Accusations of “fake news” are all the rage now, with people often throwing around the term when they read an article that tells them something they don’t want to hear. But an entire industry called “product defense,” created years ago by the tobacco industry, uses falsehoods and misdirection to protect companies from bad media and regulatory scrutiny. The pharmaceutical industry is no stranger to these tactics.

Document archives have revealed how tobacco companies helped create and hone product defense strategies. In my years as a reporter and during a stint as an investigator for the U.S. Senate, I’ve seen them deployed by a range of industries.

I fell into this world back in 2005, while working as an editor for the news section of Environmental Science & Technology, the top journal in the field of environmental science. After spending weeks digging through the tobacco archive, I wrote a story about Steven J. Milloy, a columnist for FoxNews.com who ran a website called JunkScience.com and headed a shady organization called The Advancement of Sound Science Coalition (TASSC). In a 1993 letter, the public relations firm APCO explained how it launched TASSC “to expand and assist Philip Morris in its efforts with issues in targeted states in 1994.”

While I never learned if Milloy had direct ties to pharmaceutical companies, he had published a book called “Silencing Science” that argued regulatory agencies like the Food and Drug Administration had “eliminated science from public policy.” Milloy was also one of the early defenders of Vioxx, arguing that a study that caused the drug to be withdrawn for increasing the risk of heart attacks was a “tremendous overreaction.”
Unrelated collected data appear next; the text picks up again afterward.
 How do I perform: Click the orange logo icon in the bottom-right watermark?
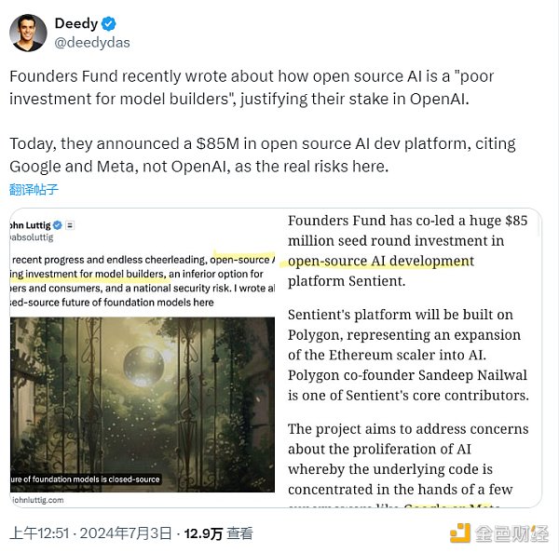pos(460,533)
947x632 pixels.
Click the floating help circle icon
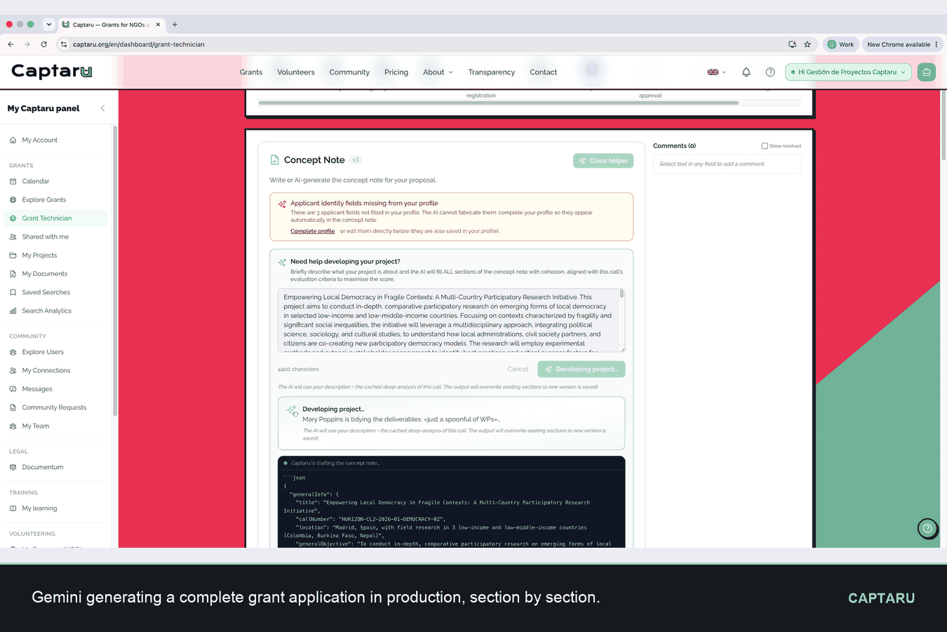[927, 529]
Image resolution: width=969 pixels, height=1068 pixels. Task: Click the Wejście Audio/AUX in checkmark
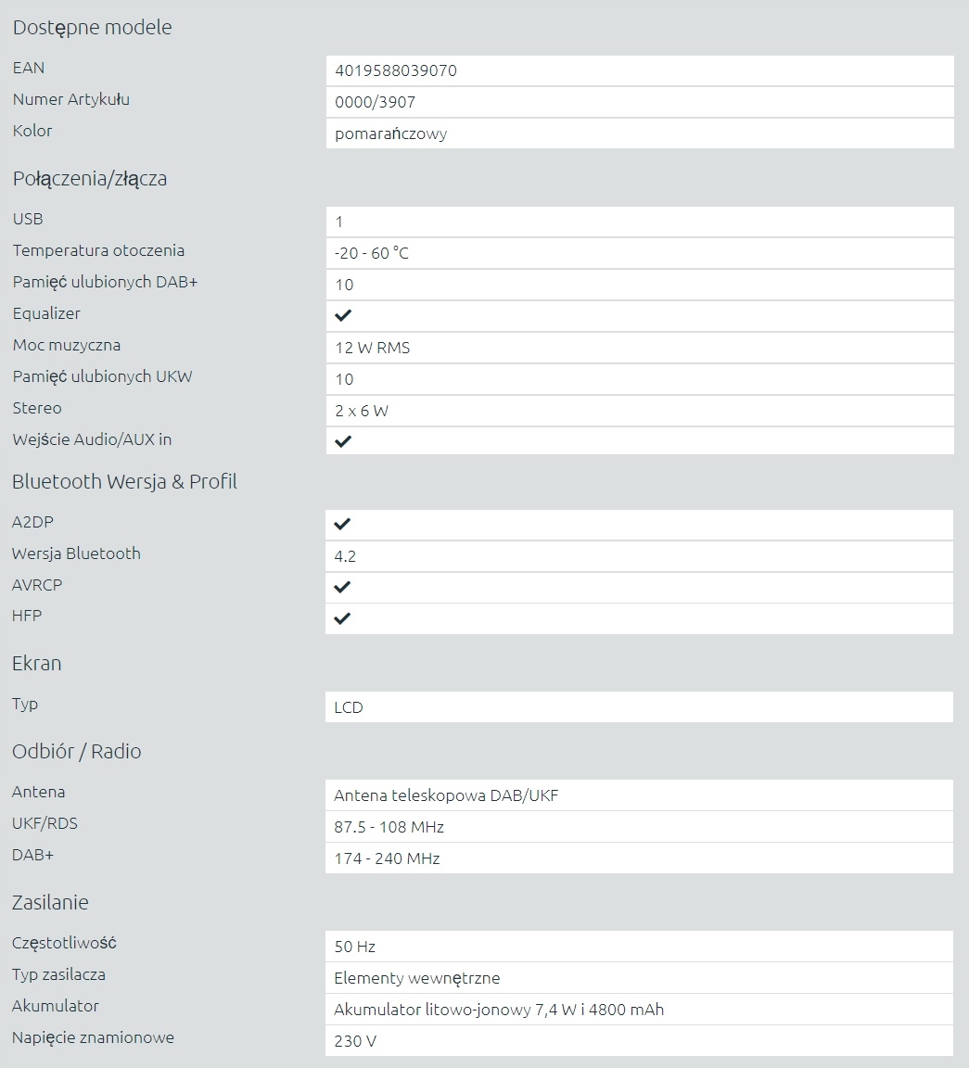point(343,441)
My story linked to minutes of a meeting that TASCC had with Monsanto, as well as a letter Milloy wrote projecting that future goals of TASCC would be to sponsor forums on “sound science” at several science societies. Ironically, Milloy had come to my attention after he had been chosen as a judge for a journalism contest run by American Association for the Advancement of Science, the world’s largest science society.